__TO BE DONE__
Copy the stretch of the listing below from the line containing "This screenshot has height=407, width=500." through the line containing "Looking at the", leaving the pictures out.

__EXTRACTED MATERIAL__
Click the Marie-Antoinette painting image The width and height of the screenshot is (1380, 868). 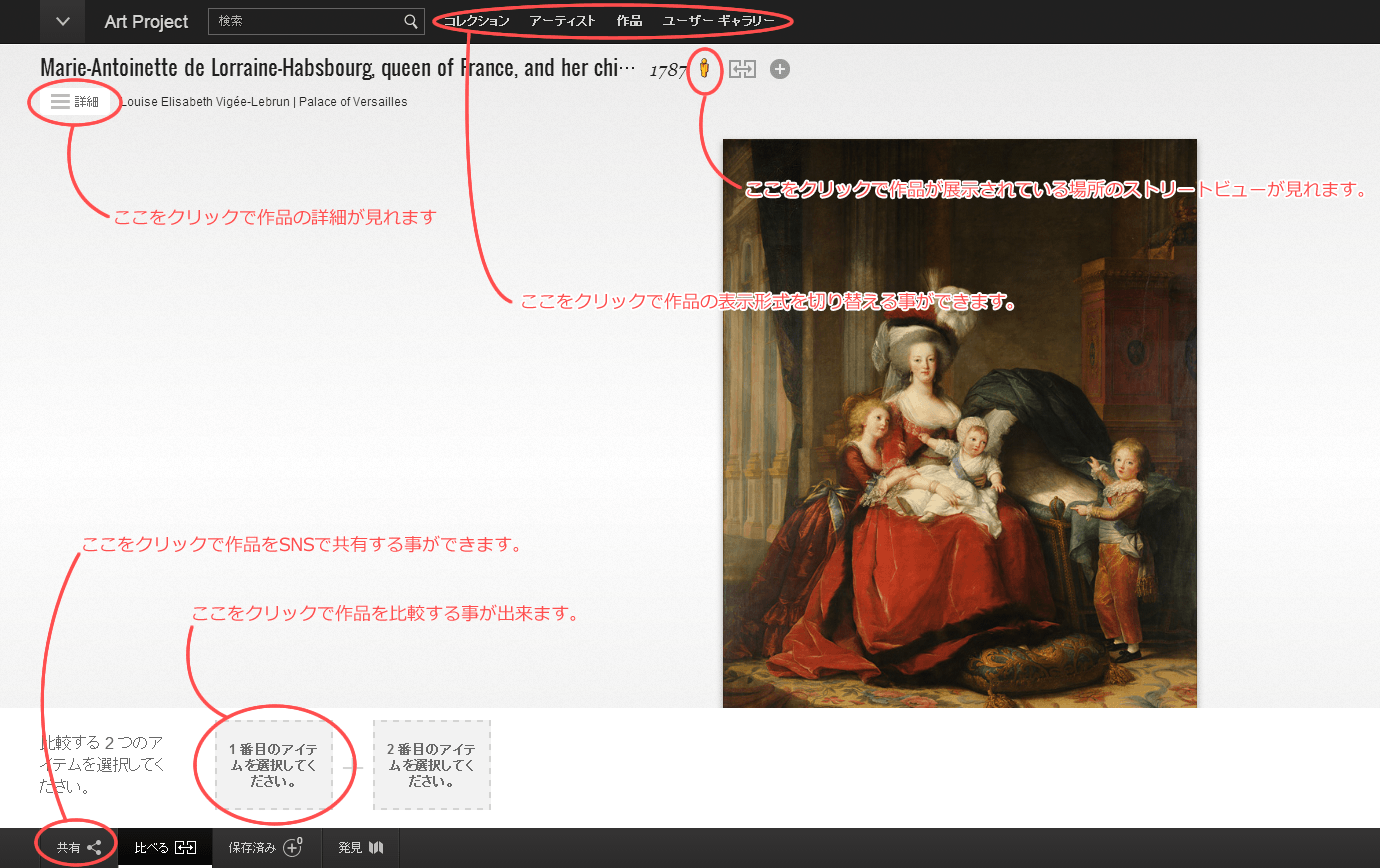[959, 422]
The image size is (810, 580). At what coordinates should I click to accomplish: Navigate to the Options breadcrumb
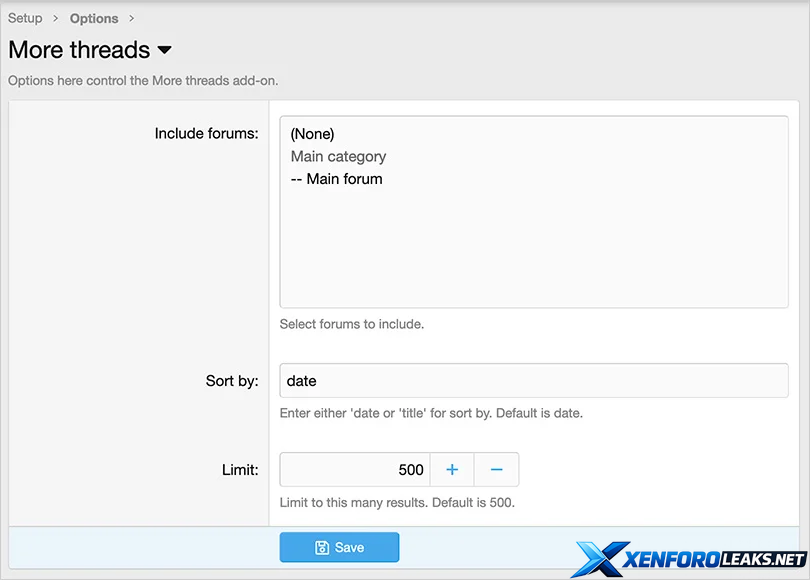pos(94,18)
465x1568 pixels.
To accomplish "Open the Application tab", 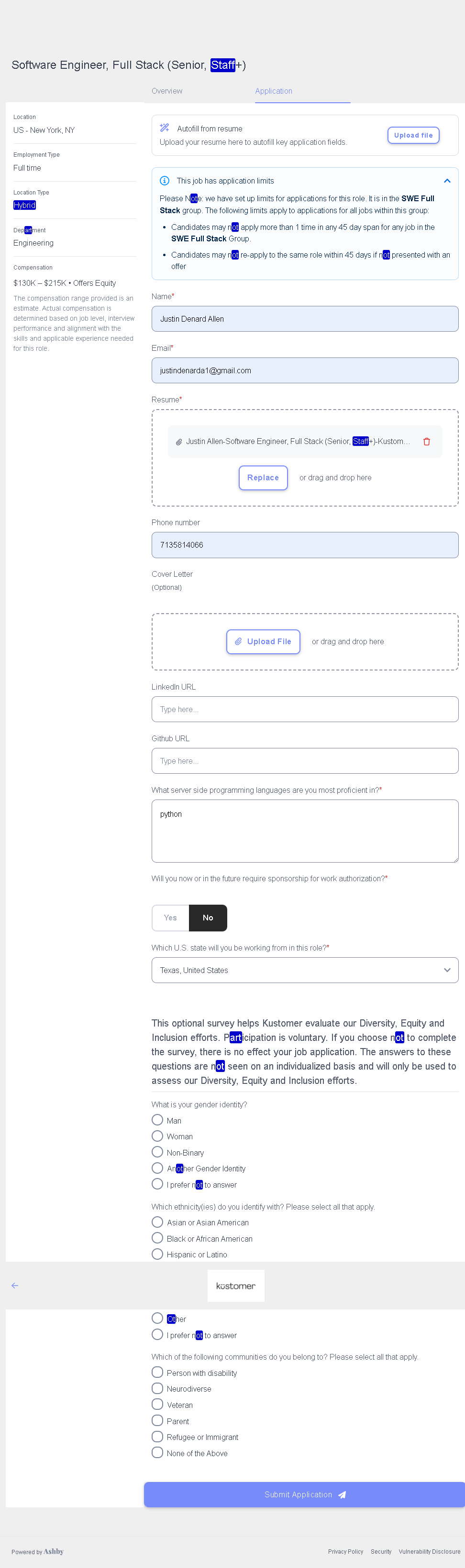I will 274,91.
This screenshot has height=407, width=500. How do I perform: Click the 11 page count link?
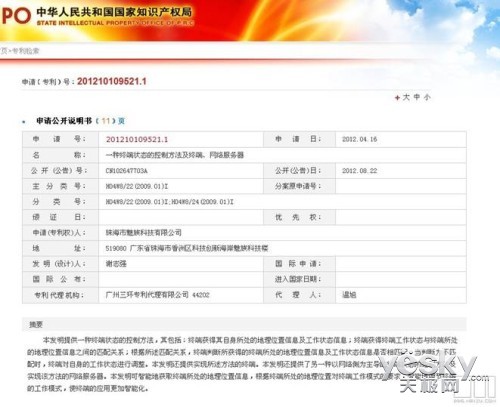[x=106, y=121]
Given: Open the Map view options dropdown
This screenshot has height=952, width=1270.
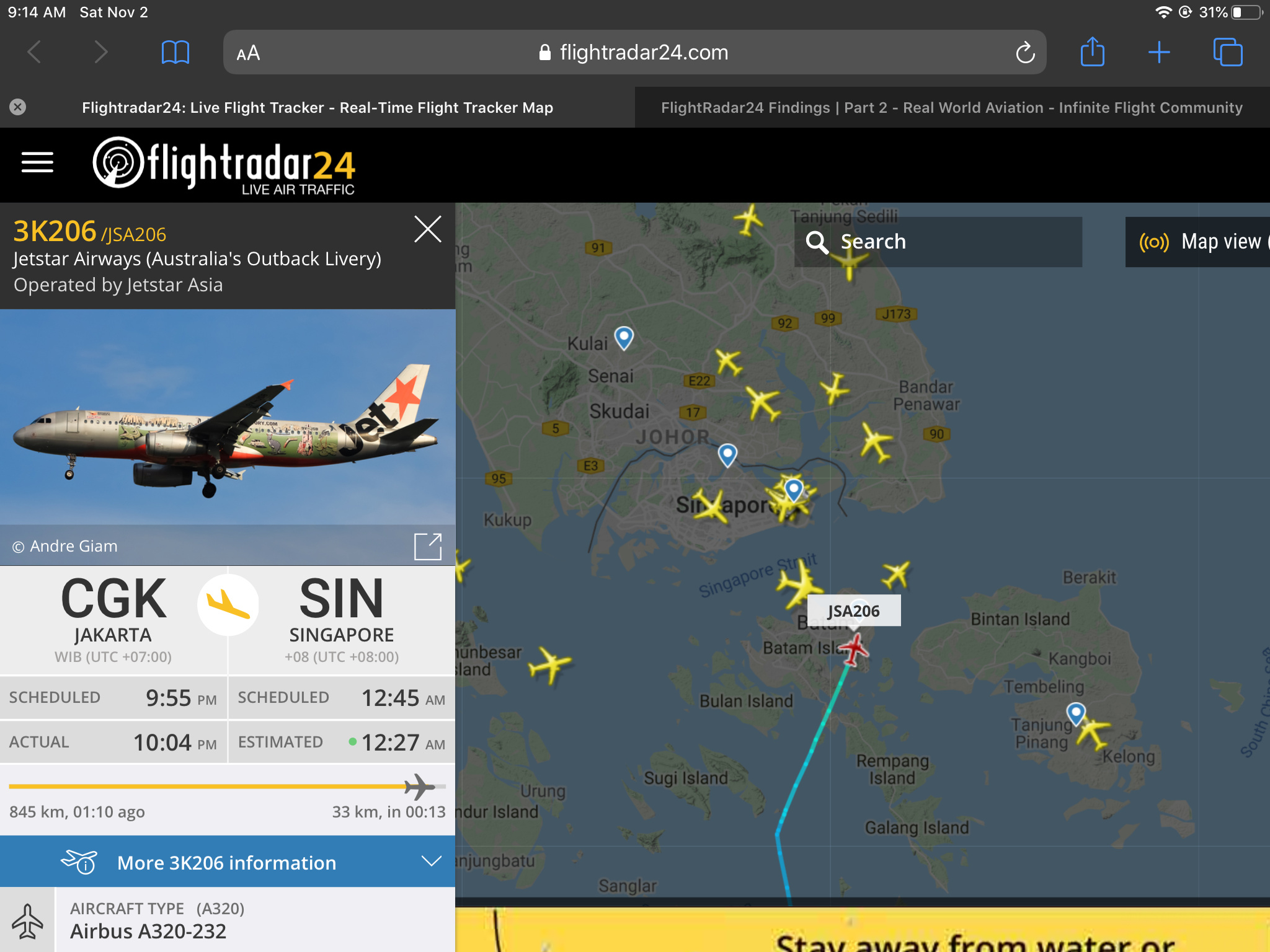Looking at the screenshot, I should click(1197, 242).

* * *

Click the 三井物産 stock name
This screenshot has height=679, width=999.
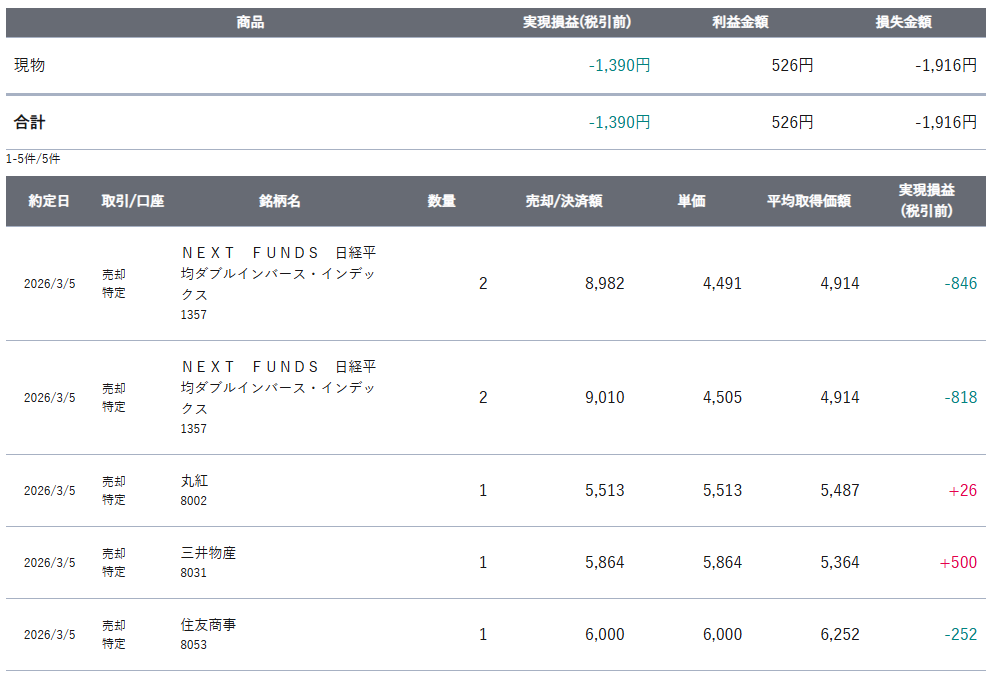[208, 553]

__RESPONSE FOR THIS EXERCISE__
This screenshot has height=407, width=500. How do I perform: Click the 11 page count link?
[x=106, y=121]
Given: Open the Map view options dropdown
This screenshot has height=952, width=1270.
Looking at the screenshot, I should click(1197, 242).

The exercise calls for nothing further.